#### Your instructions
List each line of the records that contains the string "size". Match case exactly.
"""
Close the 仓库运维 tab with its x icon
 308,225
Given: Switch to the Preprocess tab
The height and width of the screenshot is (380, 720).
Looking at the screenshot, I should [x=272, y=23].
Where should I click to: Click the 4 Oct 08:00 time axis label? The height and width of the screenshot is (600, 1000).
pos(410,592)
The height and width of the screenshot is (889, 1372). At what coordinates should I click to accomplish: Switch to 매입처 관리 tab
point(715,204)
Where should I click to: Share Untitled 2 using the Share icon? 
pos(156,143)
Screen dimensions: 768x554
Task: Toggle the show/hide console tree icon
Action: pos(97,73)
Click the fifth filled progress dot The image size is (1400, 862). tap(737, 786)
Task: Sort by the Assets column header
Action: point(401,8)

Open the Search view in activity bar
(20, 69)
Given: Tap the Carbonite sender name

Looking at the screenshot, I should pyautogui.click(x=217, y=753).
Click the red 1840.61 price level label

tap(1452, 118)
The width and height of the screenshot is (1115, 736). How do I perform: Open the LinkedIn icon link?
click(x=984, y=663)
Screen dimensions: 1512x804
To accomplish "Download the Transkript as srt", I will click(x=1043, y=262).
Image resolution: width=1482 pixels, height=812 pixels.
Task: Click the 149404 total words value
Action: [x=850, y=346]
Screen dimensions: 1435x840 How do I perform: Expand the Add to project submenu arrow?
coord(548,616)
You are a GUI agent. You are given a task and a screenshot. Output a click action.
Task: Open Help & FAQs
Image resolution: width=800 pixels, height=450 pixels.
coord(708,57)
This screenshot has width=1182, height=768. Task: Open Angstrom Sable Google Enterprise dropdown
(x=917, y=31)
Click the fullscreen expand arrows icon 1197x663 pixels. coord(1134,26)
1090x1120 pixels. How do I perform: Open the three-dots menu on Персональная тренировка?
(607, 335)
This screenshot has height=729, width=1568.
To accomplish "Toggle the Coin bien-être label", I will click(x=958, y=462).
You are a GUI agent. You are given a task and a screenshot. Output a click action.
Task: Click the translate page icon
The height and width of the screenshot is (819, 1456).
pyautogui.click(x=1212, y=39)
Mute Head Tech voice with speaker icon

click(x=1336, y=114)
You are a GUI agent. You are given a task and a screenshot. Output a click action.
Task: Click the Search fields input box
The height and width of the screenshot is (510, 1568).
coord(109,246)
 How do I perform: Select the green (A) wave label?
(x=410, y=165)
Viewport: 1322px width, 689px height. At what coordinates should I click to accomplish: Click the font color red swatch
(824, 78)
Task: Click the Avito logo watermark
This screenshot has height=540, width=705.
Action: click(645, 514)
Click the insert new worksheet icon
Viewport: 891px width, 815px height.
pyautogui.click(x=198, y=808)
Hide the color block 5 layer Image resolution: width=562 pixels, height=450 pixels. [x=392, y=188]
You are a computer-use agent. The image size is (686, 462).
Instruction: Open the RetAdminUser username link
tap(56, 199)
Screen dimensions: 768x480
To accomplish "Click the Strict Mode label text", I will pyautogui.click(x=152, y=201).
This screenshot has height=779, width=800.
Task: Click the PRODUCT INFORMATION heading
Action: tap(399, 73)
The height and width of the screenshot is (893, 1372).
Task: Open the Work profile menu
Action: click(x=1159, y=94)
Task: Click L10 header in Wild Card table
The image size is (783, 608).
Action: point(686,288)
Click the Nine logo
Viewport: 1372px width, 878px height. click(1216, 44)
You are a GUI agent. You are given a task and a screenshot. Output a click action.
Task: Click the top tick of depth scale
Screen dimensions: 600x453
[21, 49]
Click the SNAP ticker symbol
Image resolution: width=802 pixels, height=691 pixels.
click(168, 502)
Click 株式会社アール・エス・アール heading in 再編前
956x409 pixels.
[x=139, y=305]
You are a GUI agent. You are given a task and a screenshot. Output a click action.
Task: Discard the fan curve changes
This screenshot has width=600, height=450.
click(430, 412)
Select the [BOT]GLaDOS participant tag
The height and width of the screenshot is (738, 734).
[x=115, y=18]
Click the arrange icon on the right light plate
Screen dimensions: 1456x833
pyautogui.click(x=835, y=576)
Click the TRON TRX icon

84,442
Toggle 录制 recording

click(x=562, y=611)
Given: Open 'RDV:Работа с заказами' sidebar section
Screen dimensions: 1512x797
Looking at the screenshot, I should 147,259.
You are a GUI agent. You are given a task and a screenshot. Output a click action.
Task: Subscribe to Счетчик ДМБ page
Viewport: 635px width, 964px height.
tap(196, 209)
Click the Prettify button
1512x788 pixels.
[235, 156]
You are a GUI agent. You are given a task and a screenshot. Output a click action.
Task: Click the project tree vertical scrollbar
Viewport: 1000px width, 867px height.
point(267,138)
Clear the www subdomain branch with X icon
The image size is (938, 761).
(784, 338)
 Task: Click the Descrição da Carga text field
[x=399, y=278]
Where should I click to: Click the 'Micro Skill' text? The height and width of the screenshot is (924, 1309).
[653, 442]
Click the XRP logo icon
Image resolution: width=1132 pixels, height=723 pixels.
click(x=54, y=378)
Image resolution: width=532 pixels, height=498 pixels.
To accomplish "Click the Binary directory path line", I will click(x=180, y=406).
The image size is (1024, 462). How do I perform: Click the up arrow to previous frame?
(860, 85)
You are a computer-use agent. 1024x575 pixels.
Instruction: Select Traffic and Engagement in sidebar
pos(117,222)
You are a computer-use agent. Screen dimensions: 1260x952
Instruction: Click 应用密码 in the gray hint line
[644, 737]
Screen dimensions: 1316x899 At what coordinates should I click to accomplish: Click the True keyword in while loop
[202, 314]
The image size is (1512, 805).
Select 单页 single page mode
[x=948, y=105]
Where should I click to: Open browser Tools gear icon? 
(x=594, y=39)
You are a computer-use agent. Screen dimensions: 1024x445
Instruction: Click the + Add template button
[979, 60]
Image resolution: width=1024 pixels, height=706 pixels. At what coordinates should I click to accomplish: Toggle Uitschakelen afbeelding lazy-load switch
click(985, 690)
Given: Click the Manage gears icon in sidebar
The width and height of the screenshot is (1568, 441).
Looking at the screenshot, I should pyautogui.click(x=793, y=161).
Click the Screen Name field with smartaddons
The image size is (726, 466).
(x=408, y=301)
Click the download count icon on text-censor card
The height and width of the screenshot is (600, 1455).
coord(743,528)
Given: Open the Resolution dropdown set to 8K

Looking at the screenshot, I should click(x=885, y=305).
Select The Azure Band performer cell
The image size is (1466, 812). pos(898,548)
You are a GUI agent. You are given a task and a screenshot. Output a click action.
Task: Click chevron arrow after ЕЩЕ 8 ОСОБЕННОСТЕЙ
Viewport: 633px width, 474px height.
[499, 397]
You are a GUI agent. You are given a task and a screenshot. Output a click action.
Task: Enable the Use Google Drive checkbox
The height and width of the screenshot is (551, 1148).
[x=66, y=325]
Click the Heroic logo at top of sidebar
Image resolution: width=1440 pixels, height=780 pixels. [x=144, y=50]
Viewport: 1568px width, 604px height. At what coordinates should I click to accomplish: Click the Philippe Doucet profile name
"""
#### Correct result
Click the fifth filled progress dot The image size is (1400, 862). tap(737, 786)
You are a computer-use agent. The image size is (686, 462).
The image size is (783, 608).
The image size is (938, 761).
The image size is (1024, 462). How do I perform: Click the up arrow to previous frame?
The image size is (1512, 805).
The image size is (726, 466).
The image size is (1466, 812). pos(898,548)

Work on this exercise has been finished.